# Causal Inference Homework 3
## Alex Pine (akp258@nyu.edu)
## February 26th

### 1a 
Perfect randomization, so ATE $= E[Y^1] - E[Y^0] = 1 - 0.5 = 0.5$

### 1b

The asymptotic value of $E[Y^1]$ and $E[Y^0]$ are not dependent on the exact size of the population.

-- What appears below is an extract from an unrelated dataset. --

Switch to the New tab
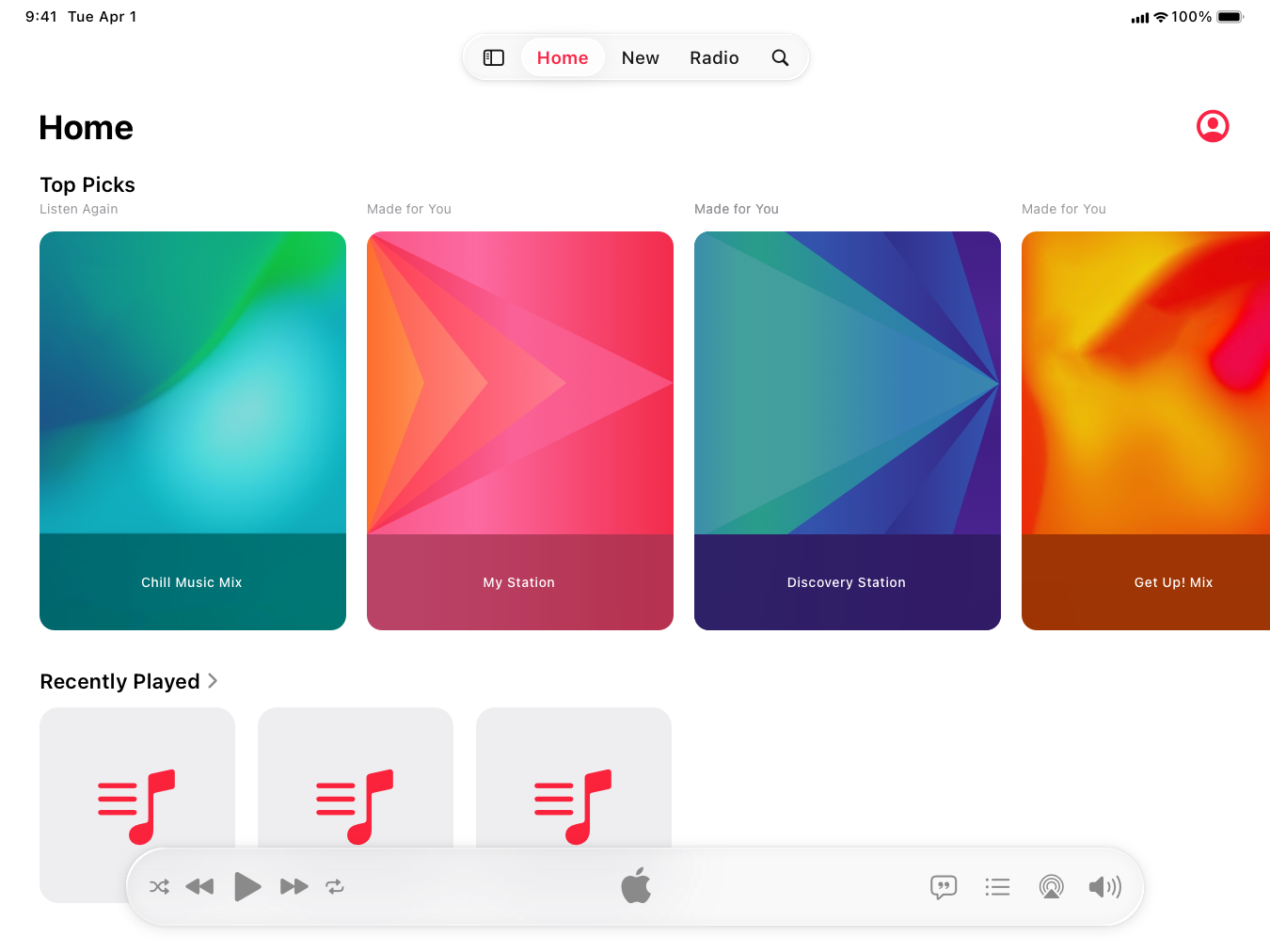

If 10% of students from both the control and treatment groups leave the program, we can treat them as if there were never in the program to begin with.  Since our estimation of ATE is based on the expected values of $Y^0$ and $Y^1$ of the population, 10% random attrition from both groups has no effect.  

### 1c

If students leave the program when their potential scores are greater than 1.6, then that puts an upper bound on $Y^0$ and $Y^1$. Since $Y^0$ was already bounded from above by 1, only $Y^1$ is affected. Now, $Y^1 \sim ([0,1.6])$.

ATE $= E[Y^1] - E[Y^0] = 0.8 - 0.5 = 0.3 $


### 1d

If the top 20% leave the program, then $Y^1 \sim U([0, 1.6])$ and $Y^0 \sim U([0, 0.8])$.

ATE $= E[Y1] - E[Y0] = \frac{1.6}{2} - \frac{0.8}{2} = 0.8 - 0.4 = 0.4$.



# Problem 2

Reducing the data down to only those who were in the same class size for all four years:

In [42]:
data = read.csv("/Users/pinesol/causal/hw3/krueger.csv")
# Take out the NAs. Leaves only 3085 rows out of 11598
data = data[complete.cases(subset(data, select=c('cltypek', 'cltype1', 'cltype2', 'cltype3'))),]
# Make sure the four class columns all have the same value in each row
data = data[data$cltypek == data$cltype1 | data$cltypek == data$cltype2 | data$cltypek == data$cltype3,]

# Remove NAs from scores
score_cols = c('tmathssk', 'tmathss1', 'tmathss2', 'tmathss3', 'treadssk', 'treadss1', 'treadss2', 'treadss3')
data[score_cols][is.na(data[score_cols])] <- 0

Computing the percentile scores for the students who were in in 'regular' or 'regular + aide' sized classes:

In [43]:
# ... for each grade, compute the percentile(ranging from 0 to 100) using only students 
# in 'regular size' and 'regular with aide size' class types.
percentile <- function(scores) {
    return(100 * rank(scores) / length(scores))
}

reg_rows = data[data['cltypek']  == 'regular class' | data['cltypek']  == 'regular + aide class',]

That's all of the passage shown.